The following intructions apply to distributed cPanel accounts on a mail child node:
Managing distributed accounts
Only system administrators can perform these actions.
You can manage your distributed cPanel accounts using one of the following methods:
Undoing an account’s distribution
The process of moving some or all a distributed cPanel account’s functionality from a child node back to the parent node is called “dedistribution.” During this process, the system configures service proxying and mail routing to point to the parent node and terminates any IMAP or POP3 connections.
The system does not automatically remove the account from the child node. Instead, the child node’s cPanel account remains in place so that service proxying and mail routing can prevent service interruptions. You should leave the child node’s account in place long enough for cached DNS lookups to expire. We recommend one week. Afterwards, you can delete the account on the child node.
To dedistribute an account, use the Linked Nodes section in WHM’s Modify an Account interface (WHM >> Home >> Account Functions >> Modify an Account).
In some cases, you may need to forcefully dedistribute an account. For example, a child node is permanently offline or a child node’s security is compromised. You can use WHM’s Link Server Nodes interface (WHM >> Home >> Server Configuration >> Link Server Nodes) to perform this action. However, performing this action will result in account data loss.
Distributed reseller accounts
Distributed reseller accounts do not have their reseller privileges on the child node. Because of this, distributed reseller accounts cannot log in to WHM on a child node.
When a distributed reseller creates a cPanel account, the new account will use the same distribution status as the reseller: distributed or not distributed. However, if the reseller account’s distribution status changes, its cPanel accounts do not also change.
For example, a distributed reseller creates a new cPanel account. Afterward, the server administrator dedistributes the reseller account back to the parent node. All of the reseller’s owned accounts will remain distributed to the child node unless the server administrator updates those accounts’ distribution status.

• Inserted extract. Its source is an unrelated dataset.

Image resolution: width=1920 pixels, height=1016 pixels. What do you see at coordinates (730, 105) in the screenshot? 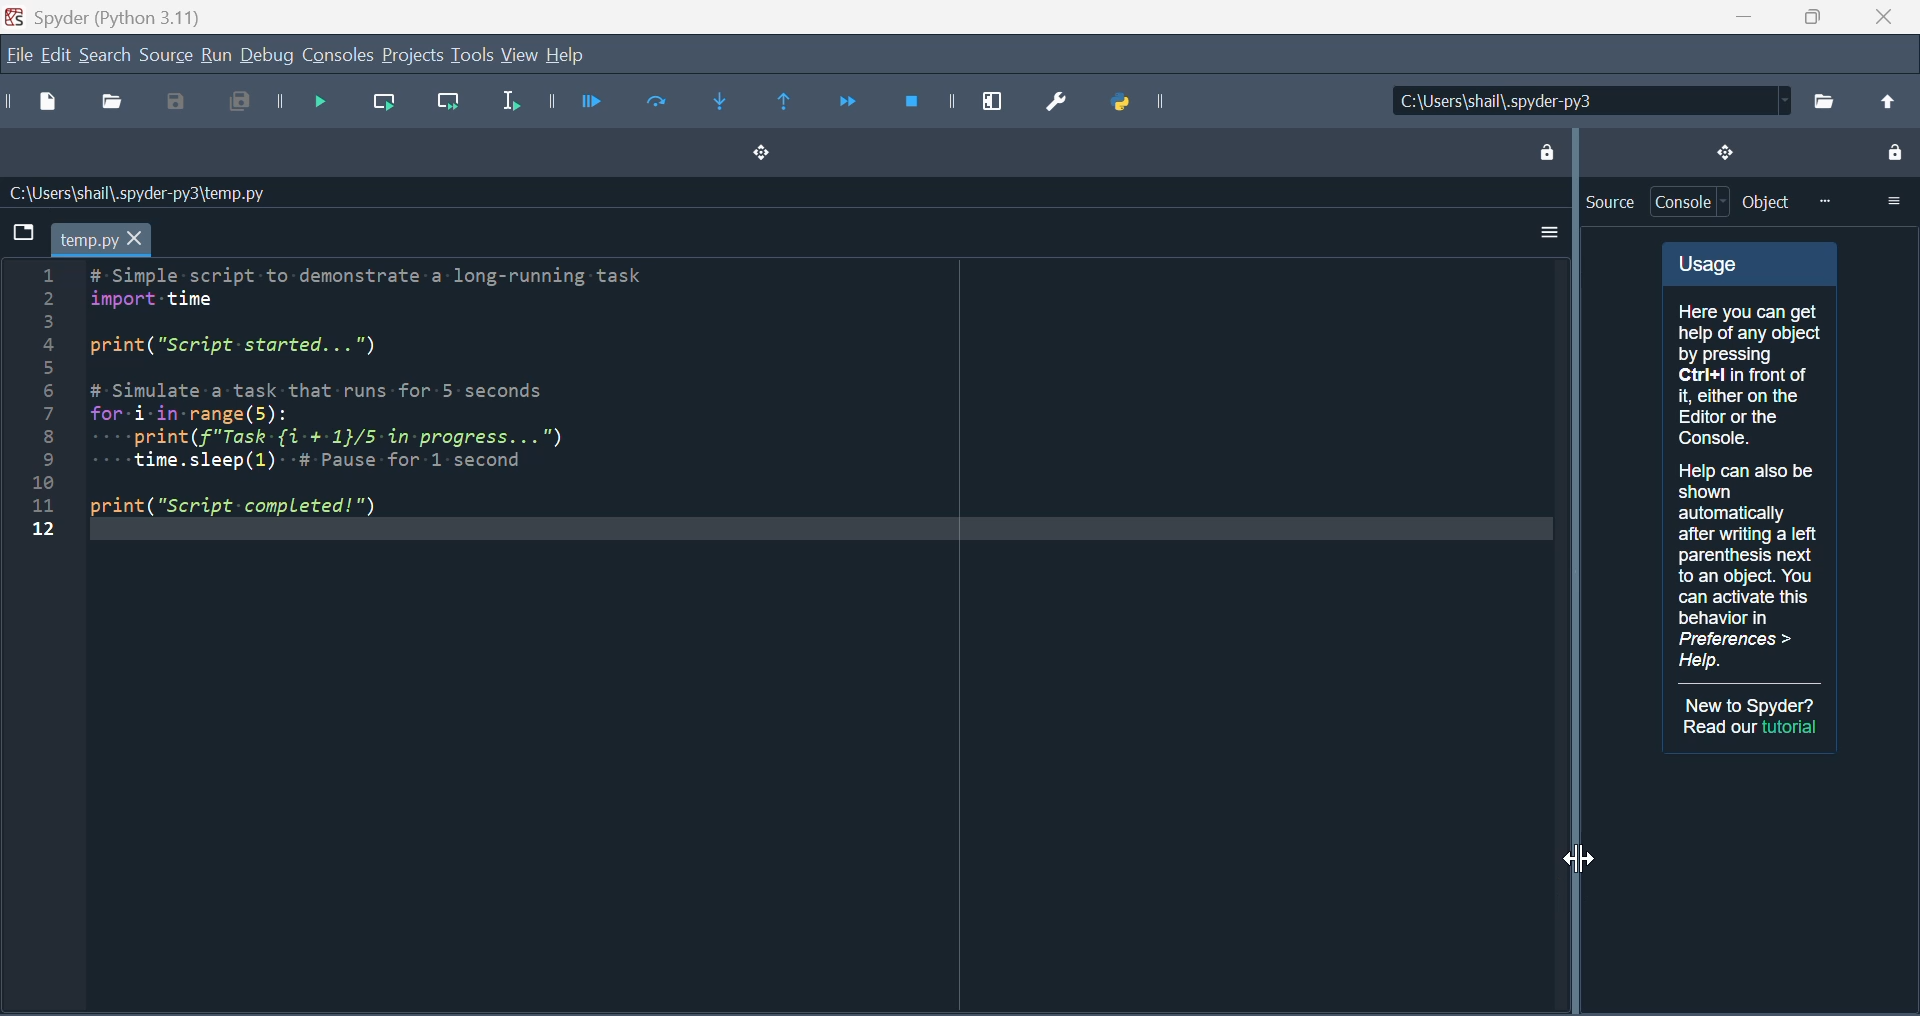
I see `Step into function` at bounding box center [730, 105].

If one of a distributed reseller’s cPanel accounts’ distribution status changes, the reseller’s distribution status does not change.
When using linked nodes, there are some things to consider for distributed cPanel account passwords:
- A child node’s password strength configuration only affects passwords that relate to the functions the child node serves. For example, if an account’s mail is distributed, the child node controls only that account’s email account and mailing list password strength settings. The parent node controls all other password strength settings (for example, FTP and cPanel account passwords).
- An account’s password age on the parent node and child node will not match when you update this setting on the parent node.